In this month’s episode:

Specificity & Elephants

Alan's kicked off the new year with a blog post "Navigating 2026: The Demand for Hyper-Specificity and the Persistent Paper Elephant", which is a result of him pondering about 2025 over the festive period. First is the need to continue to focus on the specifics of the outcomes from technology, rather that the technology horizontal markets that might provide them. Focus on the fixes, the bottlenecks in the real world. Second is that there remains a lot more paper in the world that technologists. Our own quantitative research data points not only to a lot of paper being used in processes but also to that amount of paper likely to increase (you can read about this in MMI reports that are available here and here). Matt reminds us that the sole superpower that analysts have is the ability to talk to people.

Beyond the walled gardens

Matt's published a pair of blog posts; at the tail end of last year "Beyond the walled gardens; can business applications break out to be the ultimate agentic orchestrators?" and just this month a follow-up "The lengthy hikes awaiting AI and automation in 2026". As he starts to update the data model for the 2026 edition of the Work Intelligence Market Analysis, he's pondering how AI-native, business application vendors and existing automation vendors are looking to develop their businesses against an tiny inflation in IT budgets (and big renewal numbers being demanded by the core suppliers). The pair also discuss maybe why there's been a lot of big M&A for security software firms lately.

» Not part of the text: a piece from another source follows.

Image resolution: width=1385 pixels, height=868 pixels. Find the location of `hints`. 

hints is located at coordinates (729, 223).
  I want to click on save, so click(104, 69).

How to not lose the AI opportunity

Finally, Alan wrote an Information Management focused blog post in December "How to not lose the opportunity that AI offers Information Management". Here he discusses the ways in which IM needs to inveigle itself into AI projects to be the good stewards of data; "own the data, own the data sourcing, the cleansing pipeline, and the metadata framework for the vector store".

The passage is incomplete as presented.